Comme Bruxelles, Lila est en pleine transformation. Trois moments significatifs de sa vie en témoignent. Trois hommes sont au cœur de sa démarche.
À 23 ans, Lila se cherche. Elle a senti le besoin de quitter sa ville natale en quête de nouvelles expériences. Après une absence de trois mois, elle rentre au bercail. Au sortir de l’aéroport, elle rencontre Bilal, un Iranien qui, après 40 ans passés à Dubaï, revient visiter des amis qu’il a laissé sans nouvelles depuis son départ. Dans l’autobus qui les ramène au centre-ville, l’étranger ne reconnaît plus la capitale. De nombreux édifices en constructions parsèment le paysage urbain. Si bien qu’il n’arrive plus à retrouver ses amis. Ensemble, ils cherchent la maison où il habitait, mais, à son grand désarroi, elle a disparu.
Métamorphosé aussi, l’amour qu’éprouve Lila pour Benjamin, son chum, avec qui elle partage sa vie. Maintenant, elle sait mieux ce qu’elle attend d’une relation amoureuse. Si elle ne lui a pas donné de nouvelles durant son escapade, ça la regarde. L’interrogatoire serré de Benjamin ne l’intimide plus. Dorénavant, elle exige l’indépendance et pleine décision sur sa vie. « Je t’aime, mais je veux vivre seule », lance-t-elle à un Benjamin, médusé. Elle reprend sa liberté. Point barre!
Pourtant, très vite, Lila se frotte aux contingences de la vie quotidienne. Un soir, une voiture dans laquelle se trouve un groupe de jeunes fêtards, eurocrates en mal de vivre, frôle sa bicyclette. L’égratigne sur la portière cause une vive colère chez l’automobiliste qui, pour se venger, part à sa poursuite et la renverse. Projetée sur la chaussée, Lila est transportée à l’hôpital.
L’occasion de revoir Benjamin surviendra trop tard. La quête d’une nouvelle vie pour Lila se terminera de façon tragique.
FLANDRE, 73 min.
Notre note:
Les trois temps de Lila représentent l’évolution d’une jeune femme dans une ville européenne, elle aussi en changement. Dans un premier temps, l’étranger (Nader Farman) constate les transformations cette ville, qu’il a connue dans les années 1970. Son regard nostalgique en dit long sur sa tristesse de ne pas retrouver en l’état ce qu’il avait quitté il y a 40 ans. L’ancien fait place au moderne, de grands espaces ont été sacrifiés au profit des grues qui envahissent le centre-ville. Maintenant, se construisent des édifices qui touchent le ciel. On sent Lila fascinée par Bilal. Il lui fait voir sa ville autrement.

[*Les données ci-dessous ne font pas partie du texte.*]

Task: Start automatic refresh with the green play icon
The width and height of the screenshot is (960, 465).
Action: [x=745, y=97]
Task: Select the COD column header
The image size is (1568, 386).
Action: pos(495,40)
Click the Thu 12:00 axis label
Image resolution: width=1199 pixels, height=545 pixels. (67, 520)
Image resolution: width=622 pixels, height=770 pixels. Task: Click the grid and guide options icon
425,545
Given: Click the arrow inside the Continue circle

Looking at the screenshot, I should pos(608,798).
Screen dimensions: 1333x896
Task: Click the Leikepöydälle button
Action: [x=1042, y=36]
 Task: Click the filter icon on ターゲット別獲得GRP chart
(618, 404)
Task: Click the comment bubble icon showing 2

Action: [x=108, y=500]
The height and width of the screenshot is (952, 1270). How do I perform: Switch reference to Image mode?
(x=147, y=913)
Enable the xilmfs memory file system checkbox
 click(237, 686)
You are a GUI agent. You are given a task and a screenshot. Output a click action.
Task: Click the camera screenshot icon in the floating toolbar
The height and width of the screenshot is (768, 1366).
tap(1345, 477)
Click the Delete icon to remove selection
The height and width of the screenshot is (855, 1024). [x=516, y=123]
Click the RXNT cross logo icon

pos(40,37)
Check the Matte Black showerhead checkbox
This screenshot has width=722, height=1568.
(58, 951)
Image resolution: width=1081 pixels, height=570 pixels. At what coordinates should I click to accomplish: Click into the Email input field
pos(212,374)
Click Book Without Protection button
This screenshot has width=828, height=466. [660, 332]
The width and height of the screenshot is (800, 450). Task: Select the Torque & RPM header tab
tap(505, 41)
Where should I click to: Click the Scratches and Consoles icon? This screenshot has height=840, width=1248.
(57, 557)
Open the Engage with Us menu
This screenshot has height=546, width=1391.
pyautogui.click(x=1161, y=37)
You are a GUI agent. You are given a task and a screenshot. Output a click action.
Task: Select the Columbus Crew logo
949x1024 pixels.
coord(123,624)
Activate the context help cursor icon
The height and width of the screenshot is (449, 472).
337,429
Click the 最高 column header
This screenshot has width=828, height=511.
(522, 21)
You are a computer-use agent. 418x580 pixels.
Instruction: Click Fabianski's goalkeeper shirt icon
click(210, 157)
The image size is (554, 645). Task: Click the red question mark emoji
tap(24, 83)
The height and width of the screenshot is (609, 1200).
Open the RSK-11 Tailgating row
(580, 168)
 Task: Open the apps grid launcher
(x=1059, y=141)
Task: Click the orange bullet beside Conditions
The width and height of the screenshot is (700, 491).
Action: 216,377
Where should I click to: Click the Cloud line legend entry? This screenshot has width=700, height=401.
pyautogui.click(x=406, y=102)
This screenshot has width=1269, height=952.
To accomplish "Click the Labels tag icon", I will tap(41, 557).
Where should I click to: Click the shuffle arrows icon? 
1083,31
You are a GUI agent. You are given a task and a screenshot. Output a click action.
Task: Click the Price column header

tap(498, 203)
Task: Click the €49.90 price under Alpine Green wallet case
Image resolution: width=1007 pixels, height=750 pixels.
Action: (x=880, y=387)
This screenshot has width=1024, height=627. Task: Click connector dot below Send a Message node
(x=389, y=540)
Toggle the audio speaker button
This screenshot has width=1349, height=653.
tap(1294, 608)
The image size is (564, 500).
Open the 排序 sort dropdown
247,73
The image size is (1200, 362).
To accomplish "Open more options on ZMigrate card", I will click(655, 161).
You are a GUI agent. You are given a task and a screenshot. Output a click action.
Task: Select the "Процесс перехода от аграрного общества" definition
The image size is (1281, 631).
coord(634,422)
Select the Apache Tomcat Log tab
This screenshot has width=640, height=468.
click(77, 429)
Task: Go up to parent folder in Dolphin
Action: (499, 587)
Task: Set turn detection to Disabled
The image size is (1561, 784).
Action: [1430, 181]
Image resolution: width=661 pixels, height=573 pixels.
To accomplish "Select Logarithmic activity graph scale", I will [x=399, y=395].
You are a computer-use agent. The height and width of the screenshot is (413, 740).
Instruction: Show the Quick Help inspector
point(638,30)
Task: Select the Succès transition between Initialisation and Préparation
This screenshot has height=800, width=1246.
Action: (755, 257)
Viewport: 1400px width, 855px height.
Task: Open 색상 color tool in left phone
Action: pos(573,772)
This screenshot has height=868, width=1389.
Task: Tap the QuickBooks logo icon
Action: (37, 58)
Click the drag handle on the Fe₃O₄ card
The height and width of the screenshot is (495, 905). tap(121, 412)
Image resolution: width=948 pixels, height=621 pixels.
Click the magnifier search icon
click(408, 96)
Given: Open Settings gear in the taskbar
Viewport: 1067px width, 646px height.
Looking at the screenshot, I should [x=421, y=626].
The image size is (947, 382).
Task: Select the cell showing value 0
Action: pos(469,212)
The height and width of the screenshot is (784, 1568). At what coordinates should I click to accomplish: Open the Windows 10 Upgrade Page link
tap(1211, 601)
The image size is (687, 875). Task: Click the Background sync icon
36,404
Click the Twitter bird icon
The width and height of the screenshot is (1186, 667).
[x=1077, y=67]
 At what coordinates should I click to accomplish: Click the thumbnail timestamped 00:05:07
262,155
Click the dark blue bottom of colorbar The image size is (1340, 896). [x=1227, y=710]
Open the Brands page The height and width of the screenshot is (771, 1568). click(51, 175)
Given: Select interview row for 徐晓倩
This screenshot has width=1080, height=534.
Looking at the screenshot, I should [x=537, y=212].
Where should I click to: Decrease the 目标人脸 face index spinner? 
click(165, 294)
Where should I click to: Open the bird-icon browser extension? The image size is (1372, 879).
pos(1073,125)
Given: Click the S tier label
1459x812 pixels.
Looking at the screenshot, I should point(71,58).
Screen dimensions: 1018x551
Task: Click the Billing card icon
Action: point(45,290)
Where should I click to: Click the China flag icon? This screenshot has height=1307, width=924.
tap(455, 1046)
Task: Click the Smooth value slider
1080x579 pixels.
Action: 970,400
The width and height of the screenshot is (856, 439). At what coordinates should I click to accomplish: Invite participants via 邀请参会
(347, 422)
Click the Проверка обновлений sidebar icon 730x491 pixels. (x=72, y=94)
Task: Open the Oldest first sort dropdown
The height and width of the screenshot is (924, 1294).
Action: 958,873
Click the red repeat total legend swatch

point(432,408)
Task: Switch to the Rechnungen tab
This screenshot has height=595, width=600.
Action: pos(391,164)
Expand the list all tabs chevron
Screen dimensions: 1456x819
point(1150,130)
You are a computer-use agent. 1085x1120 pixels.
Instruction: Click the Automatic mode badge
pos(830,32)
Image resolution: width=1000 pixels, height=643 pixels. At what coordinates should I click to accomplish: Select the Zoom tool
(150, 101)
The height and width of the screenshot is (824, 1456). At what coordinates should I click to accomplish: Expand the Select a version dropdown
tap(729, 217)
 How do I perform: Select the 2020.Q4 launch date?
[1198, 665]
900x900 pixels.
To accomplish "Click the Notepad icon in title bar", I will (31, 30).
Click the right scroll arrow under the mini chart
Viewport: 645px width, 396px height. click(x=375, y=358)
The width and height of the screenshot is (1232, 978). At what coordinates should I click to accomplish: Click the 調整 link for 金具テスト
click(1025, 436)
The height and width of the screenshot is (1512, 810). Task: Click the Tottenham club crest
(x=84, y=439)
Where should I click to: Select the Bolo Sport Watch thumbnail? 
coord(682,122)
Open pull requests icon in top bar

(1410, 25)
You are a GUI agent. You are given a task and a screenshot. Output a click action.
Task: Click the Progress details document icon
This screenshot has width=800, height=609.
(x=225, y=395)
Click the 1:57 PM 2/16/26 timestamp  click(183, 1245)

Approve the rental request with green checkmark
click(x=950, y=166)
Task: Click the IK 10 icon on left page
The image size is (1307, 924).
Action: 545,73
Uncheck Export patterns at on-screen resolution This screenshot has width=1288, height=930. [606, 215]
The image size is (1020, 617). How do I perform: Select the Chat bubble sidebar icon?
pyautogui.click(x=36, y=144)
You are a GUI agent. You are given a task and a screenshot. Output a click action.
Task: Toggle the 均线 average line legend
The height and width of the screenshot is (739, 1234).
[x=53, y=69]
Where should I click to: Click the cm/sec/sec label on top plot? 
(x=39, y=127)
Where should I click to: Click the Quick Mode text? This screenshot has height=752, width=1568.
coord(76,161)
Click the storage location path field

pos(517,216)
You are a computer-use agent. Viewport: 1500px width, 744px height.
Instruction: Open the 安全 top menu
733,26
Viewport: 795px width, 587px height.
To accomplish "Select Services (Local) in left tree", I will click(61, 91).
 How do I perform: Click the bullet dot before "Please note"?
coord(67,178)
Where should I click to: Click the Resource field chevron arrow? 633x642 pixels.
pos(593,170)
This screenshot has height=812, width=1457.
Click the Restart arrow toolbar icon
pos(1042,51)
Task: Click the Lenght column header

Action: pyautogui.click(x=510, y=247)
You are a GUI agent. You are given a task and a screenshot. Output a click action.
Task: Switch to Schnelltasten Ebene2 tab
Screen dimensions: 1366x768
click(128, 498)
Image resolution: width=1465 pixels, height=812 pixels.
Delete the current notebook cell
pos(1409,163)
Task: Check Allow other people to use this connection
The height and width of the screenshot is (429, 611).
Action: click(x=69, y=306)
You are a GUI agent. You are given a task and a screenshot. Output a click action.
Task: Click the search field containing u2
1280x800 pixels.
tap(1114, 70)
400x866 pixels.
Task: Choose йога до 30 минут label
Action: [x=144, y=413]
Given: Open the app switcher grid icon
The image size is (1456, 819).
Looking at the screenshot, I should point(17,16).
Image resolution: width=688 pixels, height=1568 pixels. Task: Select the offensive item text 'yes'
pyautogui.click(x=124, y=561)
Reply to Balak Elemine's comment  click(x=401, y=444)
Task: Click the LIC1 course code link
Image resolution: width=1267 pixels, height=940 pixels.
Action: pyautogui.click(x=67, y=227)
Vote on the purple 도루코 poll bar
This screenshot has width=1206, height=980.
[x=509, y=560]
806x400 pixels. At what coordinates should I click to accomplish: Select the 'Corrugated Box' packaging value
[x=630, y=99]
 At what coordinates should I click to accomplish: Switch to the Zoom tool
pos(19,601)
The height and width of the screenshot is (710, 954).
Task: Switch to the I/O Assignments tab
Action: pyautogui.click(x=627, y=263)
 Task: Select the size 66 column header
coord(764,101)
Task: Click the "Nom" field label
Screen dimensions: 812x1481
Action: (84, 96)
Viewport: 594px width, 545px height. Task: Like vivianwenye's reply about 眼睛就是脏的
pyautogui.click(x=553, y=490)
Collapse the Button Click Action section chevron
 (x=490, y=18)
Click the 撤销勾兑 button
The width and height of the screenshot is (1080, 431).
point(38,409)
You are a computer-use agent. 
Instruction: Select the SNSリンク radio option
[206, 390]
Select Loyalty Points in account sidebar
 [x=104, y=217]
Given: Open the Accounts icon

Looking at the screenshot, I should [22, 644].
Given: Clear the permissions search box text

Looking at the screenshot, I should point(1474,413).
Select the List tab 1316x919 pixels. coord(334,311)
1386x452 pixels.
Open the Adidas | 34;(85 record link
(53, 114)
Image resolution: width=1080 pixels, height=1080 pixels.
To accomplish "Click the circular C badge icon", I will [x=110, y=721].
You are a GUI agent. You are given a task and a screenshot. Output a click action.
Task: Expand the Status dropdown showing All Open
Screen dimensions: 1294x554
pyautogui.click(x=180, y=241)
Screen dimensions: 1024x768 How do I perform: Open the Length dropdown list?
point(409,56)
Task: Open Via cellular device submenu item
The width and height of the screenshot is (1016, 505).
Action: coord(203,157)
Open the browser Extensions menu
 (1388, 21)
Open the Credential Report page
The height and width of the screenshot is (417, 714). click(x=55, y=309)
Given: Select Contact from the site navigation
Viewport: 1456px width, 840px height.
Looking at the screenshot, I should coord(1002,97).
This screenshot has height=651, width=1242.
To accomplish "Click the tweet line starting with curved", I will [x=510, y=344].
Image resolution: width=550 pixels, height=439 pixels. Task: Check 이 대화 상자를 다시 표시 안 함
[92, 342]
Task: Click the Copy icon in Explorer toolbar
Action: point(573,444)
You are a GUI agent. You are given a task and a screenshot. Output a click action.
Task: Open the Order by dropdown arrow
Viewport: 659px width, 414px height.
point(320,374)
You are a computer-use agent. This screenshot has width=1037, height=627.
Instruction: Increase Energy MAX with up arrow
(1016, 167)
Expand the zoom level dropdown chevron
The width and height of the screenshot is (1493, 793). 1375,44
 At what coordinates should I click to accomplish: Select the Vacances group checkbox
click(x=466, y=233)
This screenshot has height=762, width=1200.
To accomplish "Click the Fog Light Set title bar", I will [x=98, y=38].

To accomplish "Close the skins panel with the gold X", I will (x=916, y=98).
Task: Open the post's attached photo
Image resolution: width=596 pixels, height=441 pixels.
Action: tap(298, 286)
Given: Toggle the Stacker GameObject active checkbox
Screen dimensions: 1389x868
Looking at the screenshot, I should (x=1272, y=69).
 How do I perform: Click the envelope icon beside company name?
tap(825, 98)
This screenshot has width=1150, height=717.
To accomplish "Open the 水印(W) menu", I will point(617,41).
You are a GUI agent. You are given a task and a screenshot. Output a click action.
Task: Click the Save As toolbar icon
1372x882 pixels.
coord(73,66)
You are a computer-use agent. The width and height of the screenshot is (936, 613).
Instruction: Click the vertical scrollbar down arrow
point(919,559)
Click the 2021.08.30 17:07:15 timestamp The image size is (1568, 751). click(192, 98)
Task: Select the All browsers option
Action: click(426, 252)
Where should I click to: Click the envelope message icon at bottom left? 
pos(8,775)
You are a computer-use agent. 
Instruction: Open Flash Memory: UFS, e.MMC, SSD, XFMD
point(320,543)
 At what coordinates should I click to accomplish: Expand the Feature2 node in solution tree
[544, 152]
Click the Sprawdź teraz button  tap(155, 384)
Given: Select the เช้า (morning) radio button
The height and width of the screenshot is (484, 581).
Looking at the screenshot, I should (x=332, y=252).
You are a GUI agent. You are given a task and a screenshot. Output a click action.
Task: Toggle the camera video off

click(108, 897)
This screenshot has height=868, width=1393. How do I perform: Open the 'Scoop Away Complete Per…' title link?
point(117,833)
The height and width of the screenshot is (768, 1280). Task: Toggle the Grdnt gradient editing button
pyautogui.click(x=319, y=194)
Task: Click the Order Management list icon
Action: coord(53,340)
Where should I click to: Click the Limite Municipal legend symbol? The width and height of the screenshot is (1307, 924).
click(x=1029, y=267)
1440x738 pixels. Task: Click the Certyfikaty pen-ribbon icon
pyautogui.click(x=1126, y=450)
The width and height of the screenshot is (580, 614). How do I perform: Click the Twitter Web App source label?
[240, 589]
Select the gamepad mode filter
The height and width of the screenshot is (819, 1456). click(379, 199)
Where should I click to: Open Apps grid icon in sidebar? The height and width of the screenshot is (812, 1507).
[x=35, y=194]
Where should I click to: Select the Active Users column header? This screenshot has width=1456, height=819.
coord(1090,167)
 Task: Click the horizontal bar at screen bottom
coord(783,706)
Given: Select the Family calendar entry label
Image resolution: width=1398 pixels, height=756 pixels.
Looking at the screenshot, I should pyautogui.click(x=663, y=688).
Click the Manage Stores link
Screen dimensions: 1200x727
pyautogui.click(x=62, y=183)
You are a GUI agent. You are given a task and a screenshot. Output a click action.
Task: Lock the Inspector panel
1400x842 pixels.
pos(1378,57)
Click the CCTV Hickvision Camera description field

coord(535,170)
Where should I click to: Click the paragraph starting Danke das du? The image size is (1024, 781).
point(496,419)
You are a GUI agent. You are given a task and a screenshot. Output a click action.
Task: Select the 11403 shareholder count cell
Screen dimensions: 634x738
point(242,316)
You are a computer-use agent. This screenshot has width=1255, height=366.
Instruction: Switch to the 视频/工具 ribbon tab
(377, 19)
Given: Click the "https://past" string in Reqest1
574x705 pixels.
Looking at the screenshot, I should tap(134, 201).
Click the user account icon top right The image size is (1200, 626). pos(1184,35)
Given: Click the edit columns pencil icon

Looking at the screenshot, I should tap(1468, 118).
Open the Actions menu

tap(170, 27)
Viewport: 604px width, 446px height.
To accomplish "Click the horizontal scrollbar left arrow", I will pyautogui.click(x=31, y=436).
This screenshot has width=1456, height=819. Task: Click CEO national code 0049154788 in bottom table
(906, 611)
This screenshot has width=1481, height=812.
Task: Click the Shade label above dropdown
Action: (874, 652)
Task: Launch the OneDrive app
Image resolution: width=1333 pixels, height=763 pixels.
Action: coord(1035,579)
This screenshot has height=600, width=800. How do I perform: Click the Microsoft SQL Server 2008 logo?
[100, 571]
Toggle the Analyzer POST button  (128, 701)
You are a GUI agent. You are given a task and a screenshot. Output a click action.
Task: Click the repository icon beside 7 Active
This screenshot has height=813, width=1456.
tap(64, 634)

Le deuxième temps de Lila est celui de Benjamin (l’excellent Kurt Vandendriessche). Les trois mois de réflexion, pendant lesquels elle a bourlingué, lui ont donné la certitude qu’elle doit s’affranchir de sa relation amoureuse. La brutalité de la première scène où l’on entend d’abord la respiration saccadée d’une femme au moment de l’orgasme rappelle son nouveau besoin d’égalité et d’autonomie face aux hommes. Finie la soumission, désormais sa vie lui appartient.
Le troisième temps de Lila est celui du jeune homme terrifié (Felipe Mafasoli) après le geste posé par son ami qui a buté la cycliste. Même s’il lui reste une once de compassion, il retourne très vite à ses amis. Ces scènes très réalistes présentent les jeunes « eurocrates » d’aujourd’hui, ceux pour qui la réussite sociale est une valeur première, relayant en deuxième place le sens de l’honneur, de la responsabilité, vertus ensevelies sous la musique trop forte, la drogue ou autres calmants sociaux.
Ce qui fait l’intérêt de ce film, à part le contenu, c’est la performance remarquable de l’actrice Manah Depaw qui joue le rôle de Lila avec beaucoup de nuance et de conviction. Son regard perce l’écran.
Welcome Home est l’amalgame de trois courts métrages, « Cocktail », « Welcome Home » et « Voyage d’amour », réalisés en 2009. Même si les raccords ne sont pas toujours très heureux, Tom Heene, un Bruxellois passionné de sa ville, qui constitue sa principale source d’inspiration, réussit à composer un film touchant, cohérent et significatif.
Welcome Home est présenté les 2 et 3 septembre au cinéma Quartier Latin 16.